No capítulo 4, sobre saídas para o trabalho de plataformas, os autores apontam algumas brechas e fissuras na lógica das plataformas digitais para driblar o algoritmo e resistir às pressões individuais cotidianas. Entretanto, no âmbito coletivo, é necessário que a maioria se reconheça como força de trabalho explorada, não como empreendedores. Embora as pautas entre os trabalhadores de aplicativos e plataformas não sejam homogêneas, considerando-se as leis de trabalho digno e decente da Organização Internacional do Trabalho (OIT), são destacados cinco princípios para empregos em plataformas digitais, seja nas ruas ou em casa: remuneração, condições de trabalho, contratos, gestão e representação. No Brasil, em 2023, a Aliança Nacional dos Entregadores de Aplicativos reivindicou, sobretudo, a formalização das relações de trabalho, da proteção social para acidentes de trabalho, das garantias de remuneração, da liberdade de associação e da sindicalização. Sobre a rigidez das plataformas, algumas universidades, em parceria com laboratórios de inovação, estão desenvolvendo um sistema digital público, para o livre acesso dos trabalhadores. Uma alternativa é o cooperativismo de plataforma.

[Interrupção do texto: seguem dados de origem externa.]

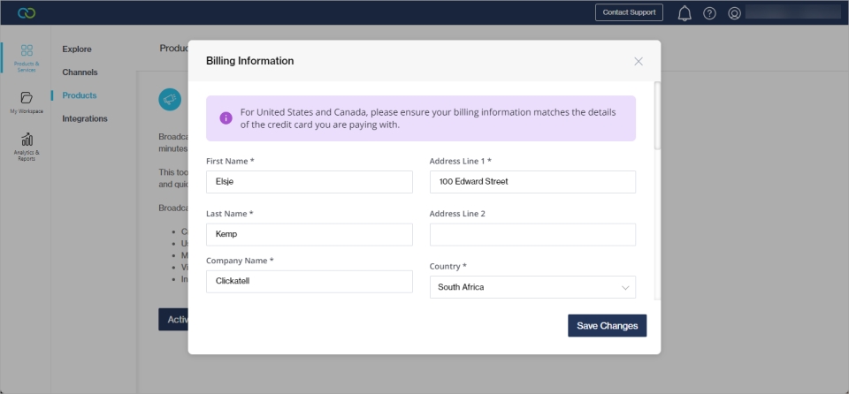Focus the First Name input field
The height and width of the screenshot is (394, 849).
coord(309,182)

No capítulo 5, sobre o cooperativismo de plataforma, os autores discutem como essas tecnologias podem ser apropriadas pelos trabalhadores, a partir de um movimento de luta de classes, ou seja, de baixo para cima, incluindo a possibilidade de políticas públicas, considerando sete princípios internacionais das cooperativas de trabalho: adesão livre e voluntária; gestão democrática; participação econômica dos membros; autonomia e independência; educação, formação e informação; intercooperação; interesse pela comunidade. As iniciativas e experiências internacionais no cooperativismo de plataformas são relevantes e podem servir de referência; entretanto, os autores pontuam as dificuldades em “tropicalizar” modelos do Norte Global e defendem a adaptação do cooperativismo de projetos à cultura e realidade brasileira, tanto em âmbito regional quanto nacional.

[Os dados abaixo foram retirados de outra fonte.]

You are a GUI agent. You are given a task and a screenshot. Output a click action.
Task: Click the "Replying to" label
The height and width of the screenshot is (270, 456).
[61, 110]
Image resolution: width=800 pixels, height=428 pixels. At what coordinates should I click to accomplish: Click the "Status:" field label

E qual é o futuro do trabalho por plataformas? Para os autores, a resposta depende da capacidade de organização dos movimentos sociais, considerando-se as brechas e fissuras em torno das formas emergentes de solidariedade e estruturação.
O desenvolvimento das tecnologias digitais modificou os processos e a organização do trabalho e amplificou globalmente as relações de trabalho individualizadas e invisibilizadas. A apropriação hegemônica das TIC pelo capital, embora não substitua o trabalho humano, visto que as máquinas não criam valor, potencializa e intensifica o trabalho, o controle e a vigilância sobre os assalariados formais (nos setores da indústria 4.0, dos serviços e do comércio) e informais, incluindo a enorme força de trabalho tipificada nesse livro como parte de um iceberg sem saída de “escravidão digital” 66. Antunes R. Uberização, trabalho digital e indústria 4.0. São Paulo: Boitempo; 2020..

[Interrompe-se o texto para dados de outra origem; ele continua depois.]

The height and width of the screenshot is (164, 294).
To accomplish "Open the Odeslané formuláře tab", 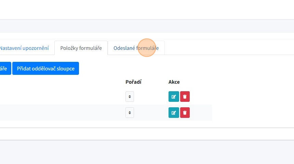I will tap(136, 48).
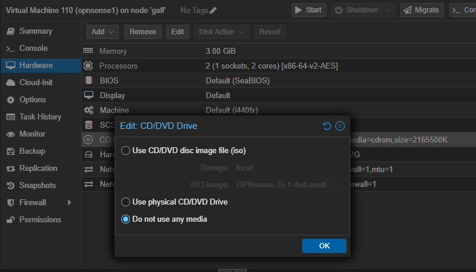Click the Machine gears icon
The width and height of the screenshot is (476, 272).
[89, 110]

A pandemia de COVID-19 normalizou e ampliou o trabalho digital, que abrange as atividades em home office e nas ruas, com entregadores e motoristas por aplicativos, também intensificou a precarização do trabalho e eliminou a separação entre a vida privada e o trabalho. Nesse cenário, é perceptível o aumento do sofrimento e dos transtornos mentais, para aqueles que trabalham em casa, e dos acidentes graves, entre os motofretistas 77. Ferreira FG, Mendes ED, Naves ET. O mal-estar na uberização: reflexões acerca do trabalho na perspectiva da lógica neoliberal. Cad Psicol Soc Trab 2023; 26:e-195592.. O desafio do Sistema Único de Saúde (SUS) e sua plataforma digital (e-SUS) é conseguir adequar sua rede para acolher as demandas dessa força de trabalho cada vez mais refém das tecnologias digitais. A agenda da telessaúde pode ser o caminho mais promissor.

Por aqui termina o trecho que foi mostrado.